◆ EXTRACT:
Clockstopped · 02/11/2019 23:59

I’ve name changed for this as it’s too personal.
My lovely mum died on Thursday and I was lucky enough to be with her in her last days and when she died. The District Nurses were amazing and she had as good a death as anyone could have hoped after a long illness. She died with her eyes closed.
However mum lost so much weight in the last weeks and months and although when she died and just after I thought I was okay with how different she looked - I stroked her face and talked to her, I now keep going back to how she looked when the care home staff had laid her out, and it gets more disturbing every time. They did such a lovely job and mum was dressed in clothes she’d chosen with fresh flowers in her crossed hands and jewellery on. They’d put her teeth in as requested but I think because her head was slightly back and she’d lost so, so, much weight, her teeth and mouth suddenly looked wrong and too big. Her thin hair was smoothed back behind her head and she looked cadaverous (excuse the pun, it’s the only word for it). They couldn’t fully close her mouth.

◆ DATA FOR ANALYSIS:
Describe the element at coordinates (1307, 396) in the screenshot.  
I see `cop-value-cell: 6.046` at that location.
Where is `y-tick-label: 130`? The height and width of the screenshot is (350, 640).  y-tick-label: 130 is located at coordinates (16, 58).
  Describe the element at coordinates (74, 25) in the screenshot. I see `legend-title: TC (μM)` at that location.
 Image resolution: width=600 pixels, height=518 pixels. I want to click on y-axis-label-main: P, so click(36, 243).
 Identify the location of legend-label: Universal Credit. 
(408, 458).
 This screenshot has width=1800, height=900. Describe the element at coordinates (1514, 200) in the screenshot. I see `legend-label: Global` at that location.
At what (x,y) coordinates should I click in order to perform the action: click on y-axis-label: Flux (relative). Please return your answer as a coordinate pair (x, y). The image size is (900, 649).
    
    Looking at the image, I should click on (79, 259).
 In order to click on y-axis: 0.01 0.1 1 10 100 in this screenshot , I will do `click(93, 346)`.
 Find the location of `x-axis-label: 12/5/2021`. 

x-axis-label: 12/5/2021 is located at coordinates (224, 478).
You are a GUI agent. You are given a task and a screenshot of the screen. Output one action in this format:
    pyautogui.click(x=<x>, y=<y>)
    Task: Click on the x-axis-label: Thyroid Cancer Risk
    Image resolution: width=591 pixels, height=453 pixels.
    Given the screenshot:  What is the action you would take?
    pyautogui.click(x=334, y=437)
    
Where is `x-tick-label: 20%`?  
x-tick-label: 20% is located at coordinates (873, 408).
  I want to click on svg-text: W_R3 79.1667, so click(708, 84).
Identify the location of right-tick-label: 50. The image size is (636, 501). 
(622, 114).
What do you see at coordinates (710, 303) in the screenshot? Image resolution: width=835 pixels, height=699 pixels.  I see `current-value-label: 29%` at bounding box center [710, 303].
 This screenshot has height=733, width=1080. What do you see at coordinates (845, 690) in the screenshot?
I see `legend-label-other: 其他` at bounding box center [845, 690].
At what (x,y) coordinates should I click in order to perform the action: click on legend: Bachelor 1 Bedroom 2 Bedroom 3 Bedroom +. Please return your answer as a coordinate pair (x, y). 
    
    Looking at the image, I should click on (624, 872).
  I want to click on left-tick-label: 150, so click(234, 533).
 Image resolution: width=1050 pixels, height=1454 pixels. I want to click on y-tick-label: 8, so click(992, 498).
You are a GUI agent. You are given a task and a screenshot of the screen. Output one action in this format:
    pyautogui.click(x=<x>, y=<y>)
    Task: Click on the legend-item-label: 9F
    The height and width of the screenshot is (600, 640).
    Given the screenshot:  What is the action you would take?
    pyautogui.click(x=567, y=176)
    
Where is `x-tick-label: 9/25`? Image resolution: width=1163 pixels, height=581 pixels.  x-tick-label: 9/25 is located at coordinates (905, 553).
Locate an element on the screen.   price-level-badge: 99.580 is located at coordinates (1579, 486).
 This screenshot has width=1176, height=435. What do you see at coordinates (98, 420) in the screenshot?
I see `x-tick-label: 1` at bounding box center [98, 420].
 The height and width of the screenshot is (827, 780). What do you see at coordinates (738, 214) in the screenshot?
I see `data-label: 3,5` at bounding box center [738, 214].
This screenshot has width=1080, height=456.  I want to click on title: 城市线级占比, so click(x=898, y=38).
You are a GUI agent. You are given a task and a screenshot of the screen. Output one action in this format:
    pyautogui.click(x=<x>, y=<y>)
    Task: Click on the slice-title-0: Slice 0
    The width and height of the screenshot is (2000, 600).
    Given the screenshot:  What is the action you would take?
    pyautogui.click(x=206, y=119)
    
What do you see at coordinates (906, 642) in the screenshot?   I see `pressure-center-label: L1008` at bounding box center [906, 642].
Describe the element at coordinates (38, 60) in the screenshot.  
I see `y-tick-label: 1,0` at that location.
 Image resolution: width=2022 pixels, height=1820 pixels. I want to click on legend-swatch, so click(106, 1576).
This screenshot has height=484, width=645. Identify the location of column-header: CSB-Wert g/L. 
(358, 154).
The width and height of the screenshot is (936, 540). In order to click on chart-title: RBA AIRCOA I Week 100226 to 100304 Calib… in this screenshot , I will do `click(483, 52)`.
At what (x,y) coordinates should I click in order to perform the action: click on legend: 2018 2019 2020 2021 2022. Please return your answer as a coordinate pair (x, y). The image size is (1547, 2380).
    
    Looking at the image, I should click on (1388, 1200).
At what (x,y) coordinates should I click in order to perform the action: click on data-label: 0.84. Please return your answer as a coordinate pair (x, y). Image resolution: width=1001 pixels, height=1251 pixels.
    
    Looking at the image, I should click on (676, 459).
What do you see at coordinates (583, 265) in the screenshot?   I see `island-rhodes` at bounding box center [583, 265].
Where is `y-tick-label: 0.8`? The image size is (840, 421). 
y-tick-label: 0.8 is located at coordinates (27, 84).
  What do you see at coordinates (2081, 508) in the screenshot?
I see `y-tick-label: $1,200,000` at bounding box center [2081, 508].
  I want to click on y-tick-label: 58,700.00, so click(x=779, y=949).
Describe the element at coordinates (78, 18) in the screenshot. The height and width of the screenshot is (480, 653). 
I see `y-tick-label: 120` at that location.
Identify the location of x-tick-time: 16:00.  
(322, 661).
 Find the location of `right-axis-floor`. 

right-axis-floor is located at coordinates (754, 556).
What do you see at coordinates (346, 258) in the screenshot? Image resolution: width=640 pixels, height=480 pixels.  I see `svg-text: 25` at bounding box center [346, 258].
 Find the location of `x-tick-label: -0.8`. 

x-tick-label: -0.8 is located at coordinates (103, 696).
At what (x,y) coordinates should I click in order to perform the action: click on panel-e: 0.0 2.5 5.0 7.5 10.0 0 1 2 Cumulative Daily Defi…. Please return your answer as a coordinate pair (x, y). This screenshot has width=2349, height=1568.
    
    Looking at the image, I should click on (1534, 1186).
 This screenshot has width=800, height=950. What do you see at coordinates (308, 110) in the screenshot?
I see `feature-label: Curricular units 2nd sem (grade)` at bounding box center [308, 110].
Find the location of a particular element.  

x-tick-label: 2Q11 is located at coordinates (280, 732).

◆ ACTIVITIES:
1. Count the lines in the records that contain the string "floor". Give only the number.
2. Go on with the post about the writer's mother's death, starting right after its final sentence.

◆ ANSWER SECTION:
1. 2

2.
Mum was so into looking glamourous, I’m finding myself dwelling on this thing that didn’t loom large at the time. She was so changed, unrecognisable really, probably horrifying.
I don’t want to do this, she’d hate it.
Has anyone else had this problem?
I didn’t think I’d want to see her at the undertakers because I’d been with her in her last days and wanted to remember her alive, I viewed my dad several times, but he died suddenly so I needed to process it, and because it wasn’t a long illness, he looked like himself when I saw him.
Now however I’m wondering if I should see my mum, as they will be able to close her mouth and do her hair and put makeup on and she will look more like she would want to. But what if she looks grotesque with the makeup and it’s even worse?
Does anyone have any advice?

OP posts:
Damntheman · 04/12/2019 12:26

This is an old thread, I'm sorry. OP when my father died he had been looking skeletal and wild and not at all like himself for a month. He had Parkisons Dementia and died peacefully in his sleep and for over two years all I could see when I thought of him was that wild, skinny man who wasn't my father at all. He was the quintessential English gent and would have hated that he looked that way at the end. It haunted me for a long time, but now? It's been almost three years (at the end of January 2020) and now I can remember him how he was, hale and hearty and full of light. It will get better. So sorry for your loss.